The US announced new Covid-19 testing requirements on Wednesday for all travellers from China, joining other nations imposing restrictions because of a surge of infections.
The increase in cases across China follows the rollback of the nation's strict anti-virus controls. China's "zero Covid" policies had kept China's infection rate low but fuelled public frustration and crushed economic growth.
Beginning Jan. 5, all travellers to the US from China will be required to take a Covid-19 test no more than two days before travel and provide a negative test before boarding their flight. The testing applies to anyone 2 years and older.
Other countries have taken similar steps in an effort to keep infections from spreading beyond China's borders. Japan will require a negative Covid-19 test upon arrival for travellers from China, and Malaysia announced new tracking and surveillance measures. India, South Korea, and Taiwan are requiring virus tests for visitors from China.
Lunar New Year, which begins January 22, is usually China's busiest travel season, and China announced Tuesday it will resume issuing passports for tourism for the first time since the start of the pandemic in 2020.
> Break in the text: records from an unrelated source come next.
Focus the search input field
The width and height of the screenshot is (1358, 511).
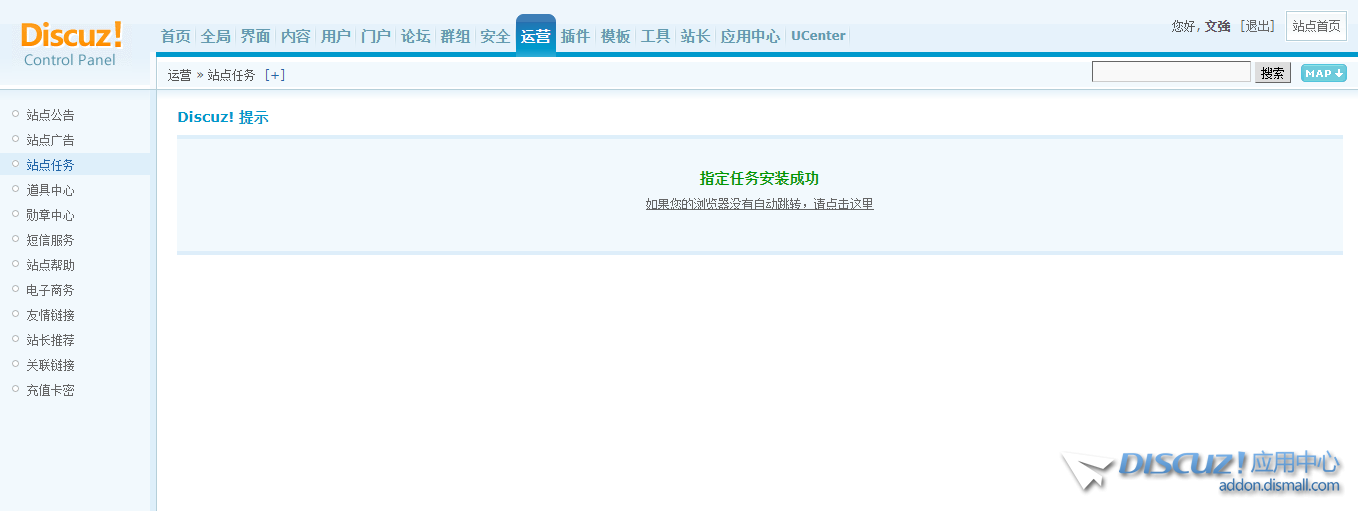point(1170,72)
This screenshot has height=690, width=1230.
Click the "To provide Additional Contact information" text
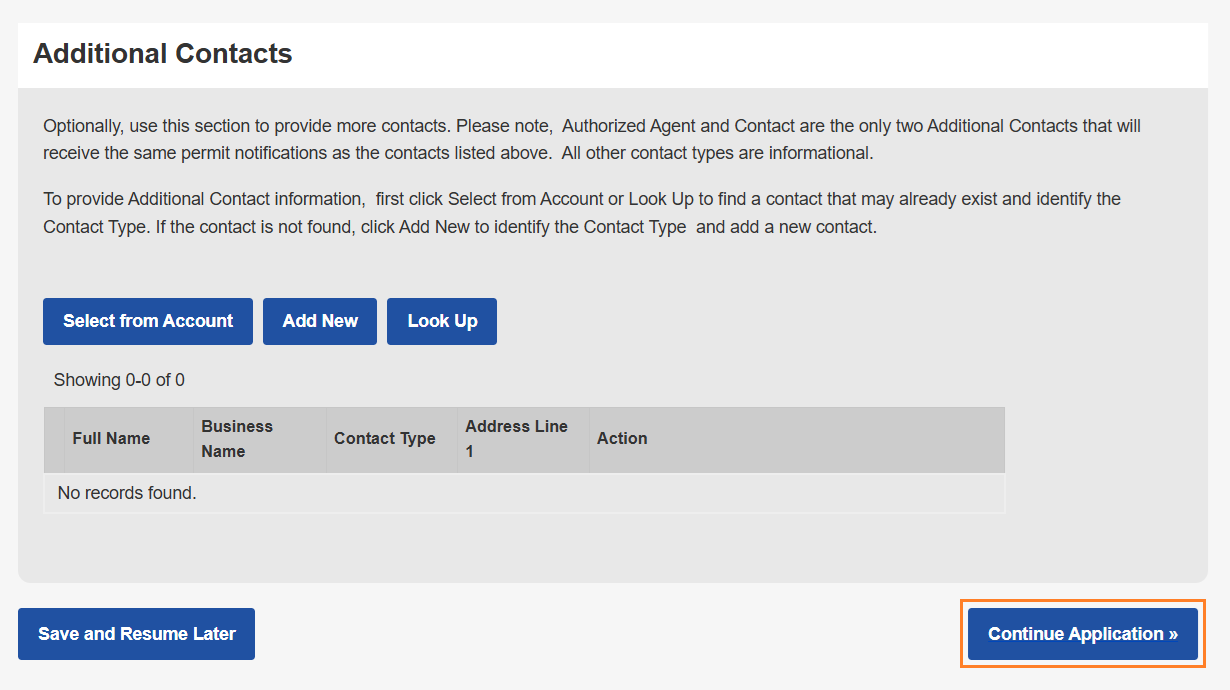[x=205, y=199]
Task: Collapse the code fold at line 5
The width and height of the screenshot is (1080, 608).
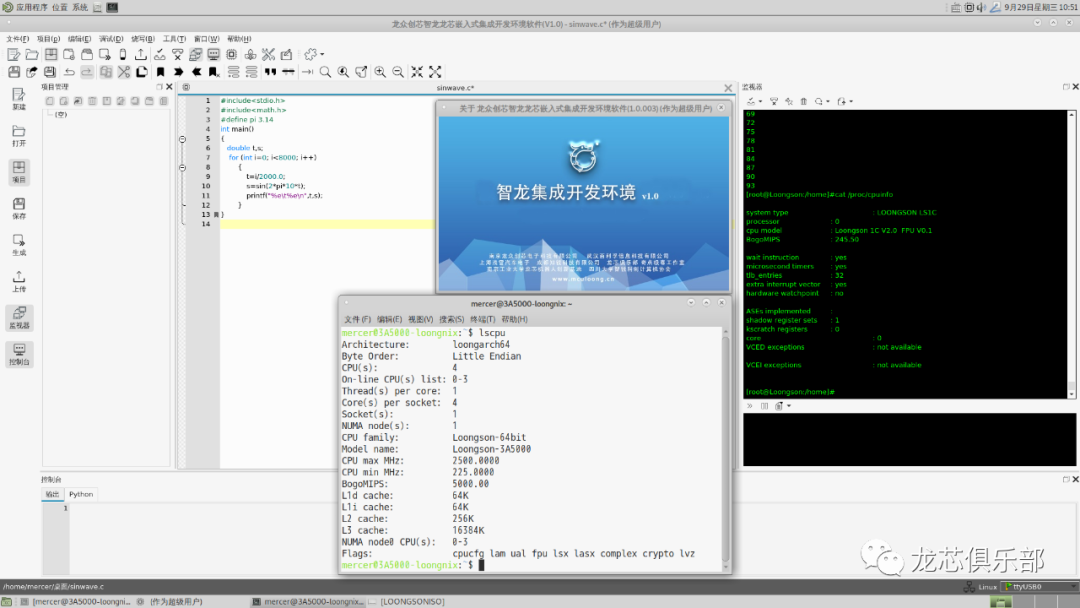Action: click(182, 138)
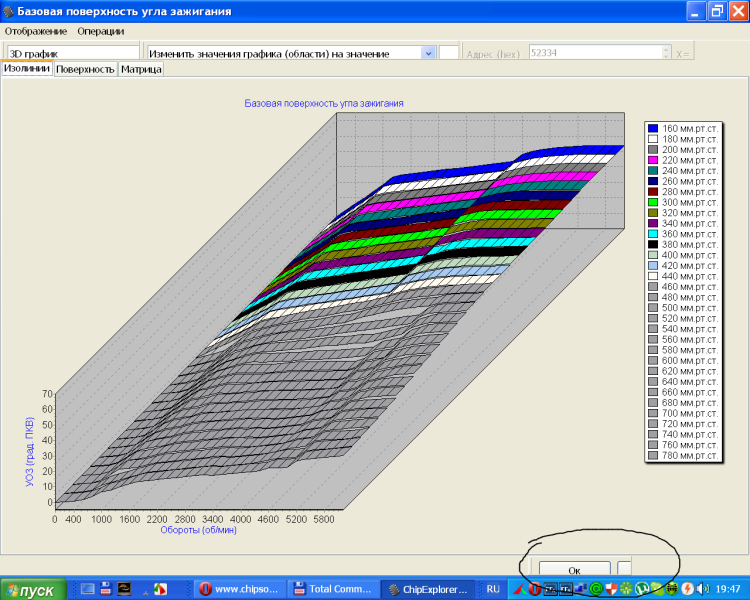Click the magenta 220 мм.рт.ст. legend swatch
The height and width of the screenshot is (600, 750).
point(653,160)
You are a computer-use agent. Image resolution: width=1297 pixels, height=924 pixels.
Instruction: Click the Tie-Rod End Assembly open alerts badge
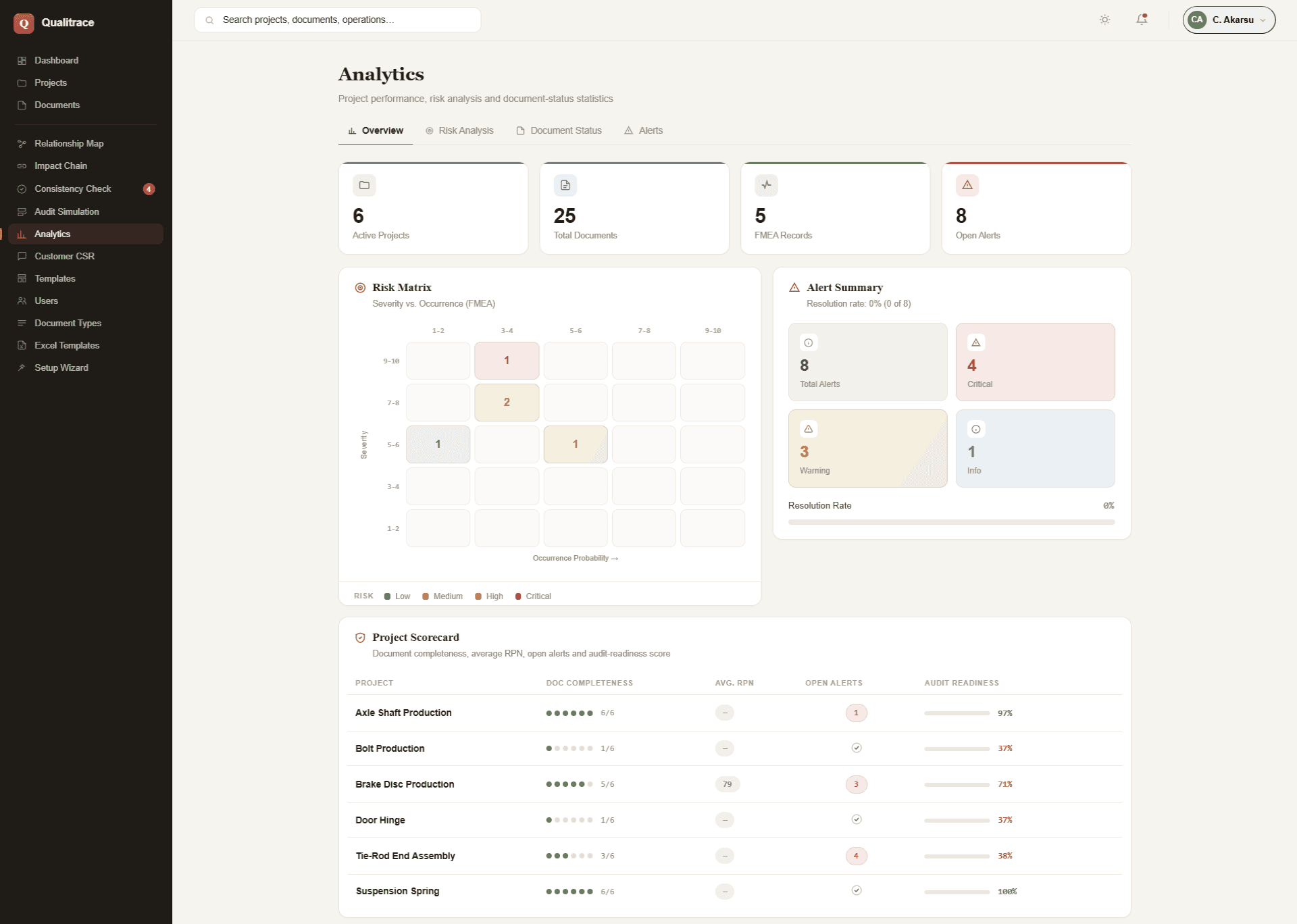click(856, 856)
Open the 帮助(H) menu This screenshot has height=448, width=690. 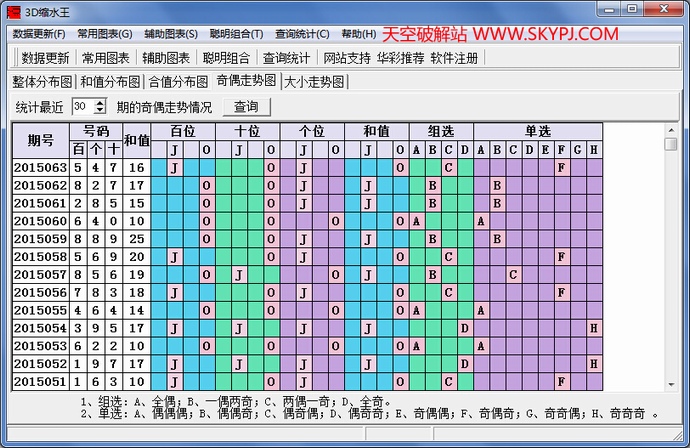[359, 34]
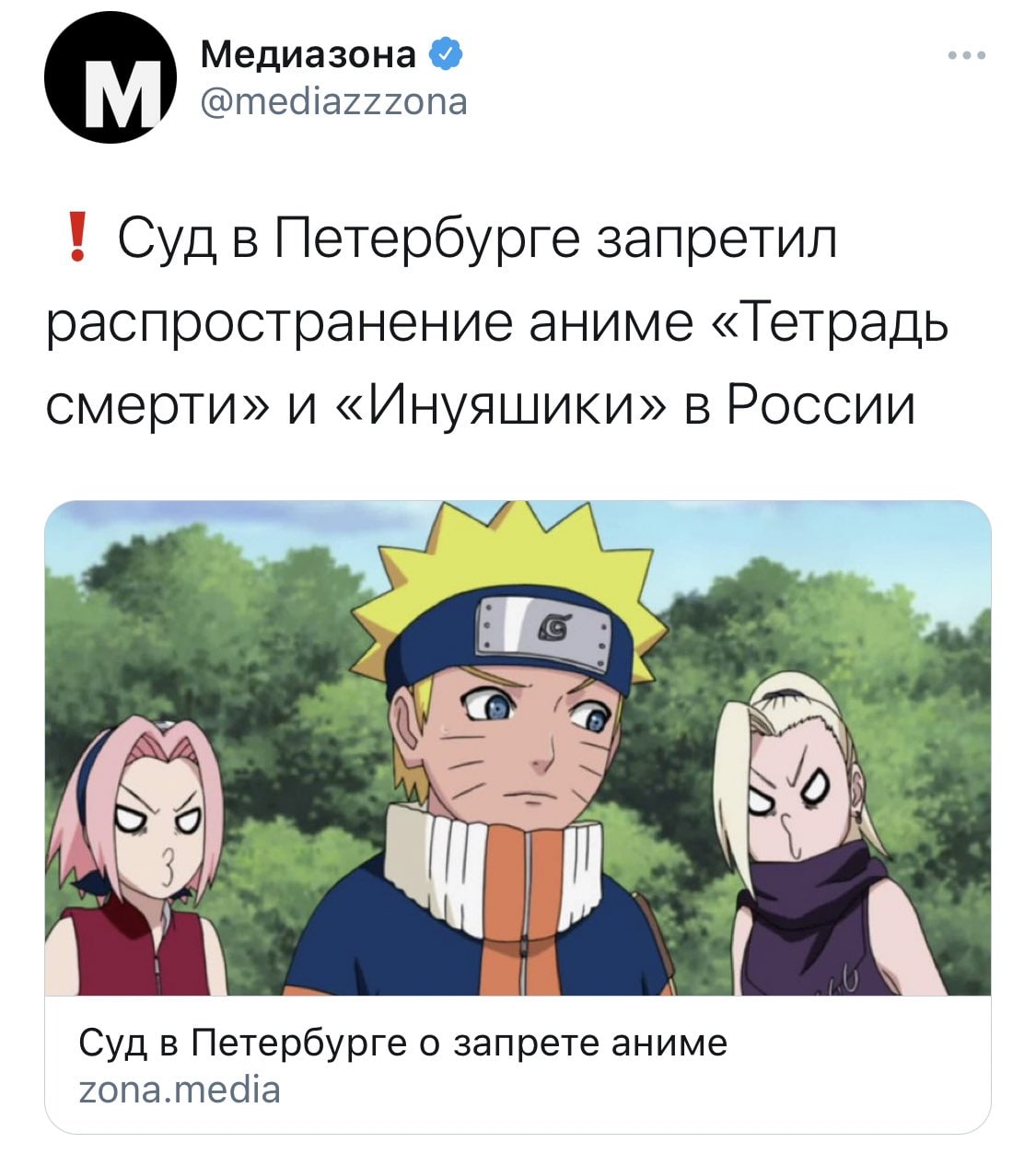Click the @mediazzzona handle
The image size is (1036, 1166).
(x=333, y=101)
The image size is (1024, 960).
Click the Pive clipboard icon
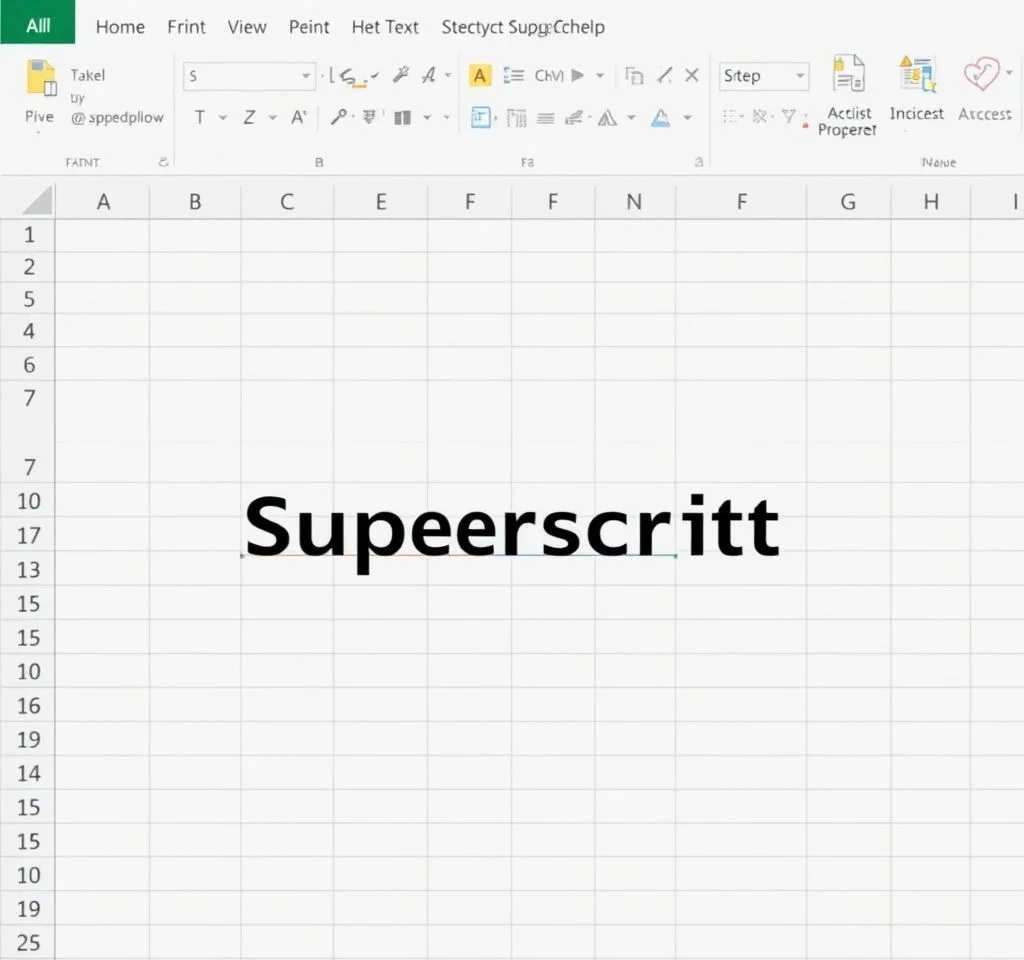click(x=40, y=80)
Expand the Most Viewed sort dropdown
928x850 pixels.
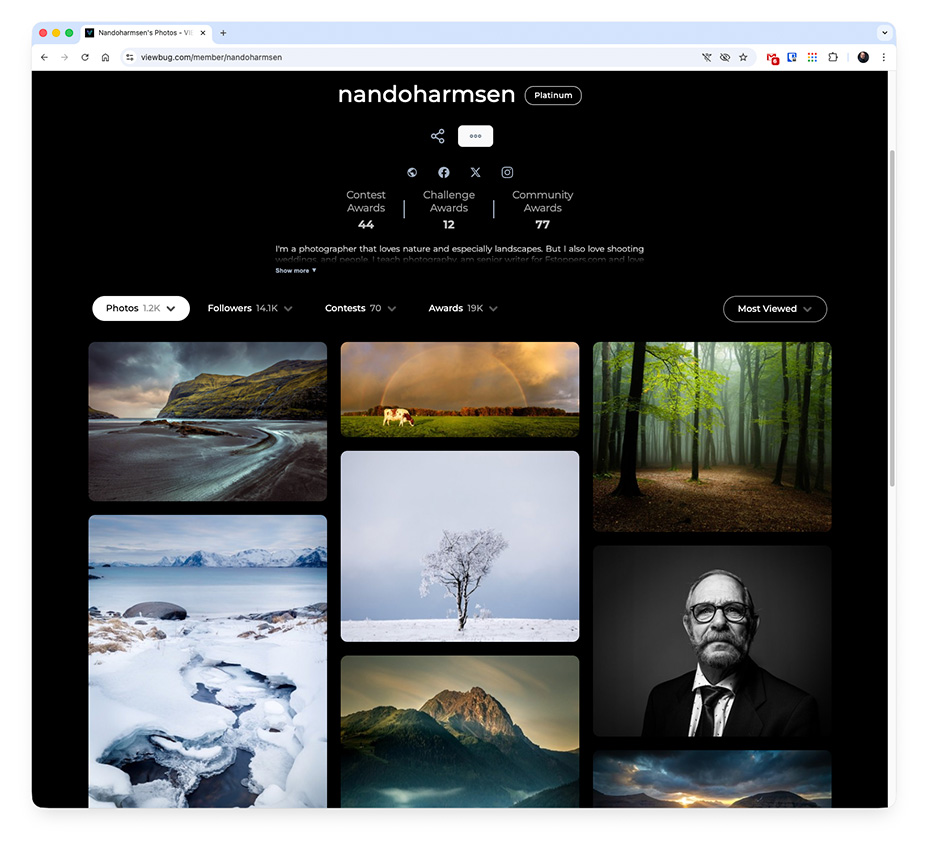point(774,309)
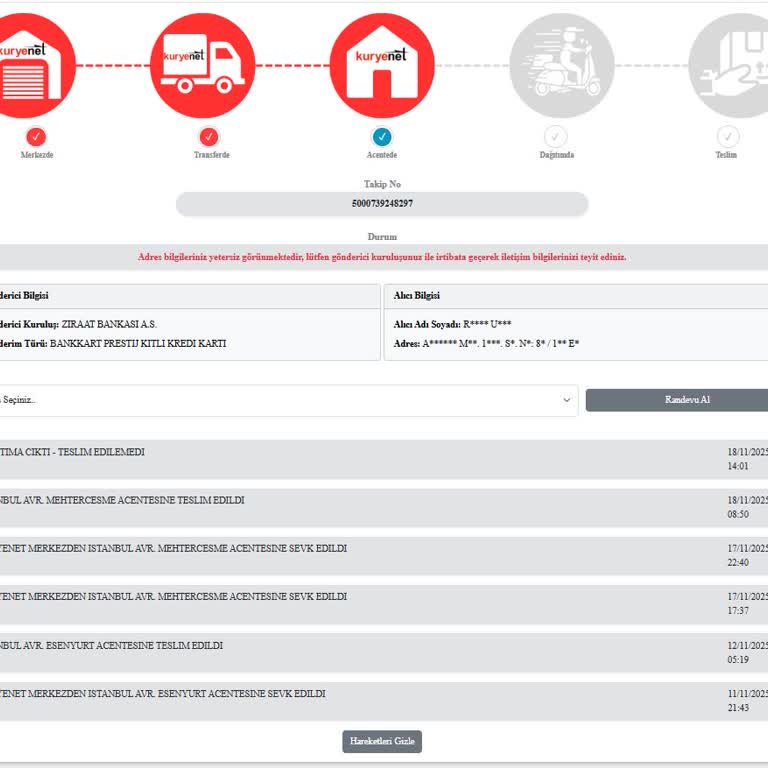The image size is (768, 768).
Task: Click the dropdown chevron arrow in Seçiniz box
Action: click(567, 400)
The US action is a return to requirements for some international travellers. The Biden administration lifted the last of such mandates in June. At that time, the CDC continued to recommend that people boarding flights to the U.S. get tested close to departure time and not travel if they are sick.
Early in the pandemic, the US barred entry to foreigners travelling from China, weeks after the virus first emerged there three years ago. Americans were allowed to return home and flights from China were funnelled to selected airports where passengers were screened for the illness.
But the virus already was spreading in the US among people with no travel history.